I try to keep the house at around 77–80* during the day time during the summer, though I relent and crank it down to about 71–73*.

During the summer, I keep the heat set at about 55* just so the pipes don’t freeze. And I enjoy my $50 energy bills. It balances out the $200 bills during the rest of the year.

jazmina88's avatar

I’m about 70 in the summer….I am hormonal and prone to flashes.

winter 65. I think. I have my fireplace.

Kraigmo's avatar

I have both central air and a window unit in my favorite room and sleeping room.

I usually keep the central air off, and use the window units. I keep the air at 72 degrees summer days, 68 degrees summer nights, 75 degrees winter days, and low-as-can-go on winter nights.

I can’t spend more than 5 minutes in any closed room that’s hotter than 76 degrees. Never could.

My electrical and heating only runs about $60 a month average.
But I’d pay far more, if I had to, to keep this place cool. It’s worth the cancellation of cable TV, cell phone, and entertainment… to keep the house cool.

laureth's avatar

Do you live, then, in a very tiny place, @Kraigmo?

mattbrowne's avatar

In Germany for 255 out of 365 days a year we don’t need air conditioning. Climate is one reason. Quality of house insulation is another. For the 10 very hot days we use fans.

I found this energy saving tip: If you have central air conditioning, set your thermostat at 78 degrees or higher. For every degree you raise your thermostat setting above 72 degrees F, you’ll save 5–7% on your cooling costs. Most people can live quite comfortably at a temperature of 78°F. Rather than reducing your air conditioner’s temperature setting to a chilling 72 degrees, try raising it one degree at a time to see how warm it can be before you become uncomfortable.

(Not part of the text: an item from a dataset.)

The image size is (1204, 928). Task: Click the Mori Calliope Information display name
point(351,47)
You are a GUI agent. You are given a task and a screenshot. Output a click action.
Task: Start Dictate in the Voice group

Whenever we are in the US the 78 degree setting is perfect for us.

Aster's avatar

75 in summer.

Kraigmo's avatar

@laureth, yeah, it’s a small house. Well at least the bottom floor that I rent, is small.

ItsAHabit's avatar

78 degrees is usually comfortable in the absence of physical work.

zzc's avatar

“maturing” can change the range of comfort, when it comes to temperature. I used to have my electric blanket on high, practically year round. Now, it’s in the garage rafters. I’m menopausal. Now, I set the thermostat at 60 at night, with a fan in my bedroom, just a sheet, linen blanket and a thin coverlet. During the day, I like it at 69 to 70. I love having control of the temperature. I turn the thermostat off, when the temp is right and it will stay stable, like after warming the house up in the morning. I don’t completely depend on the AC to cool the house. I have a high ceiling in the living room. I put in a skylight that opens. I open the bedroom windows in the back of the house, turn on a fan in each room, open the skylight and the front door and windows and blow the hot air out. Moving air with fans is less expensive and sometimes, all that is needed. I’m, fortunate to live in a pretty temperate climate and humidity isn’t usually a problem. Aging can effect men too. Has your husband always gotten cold easily?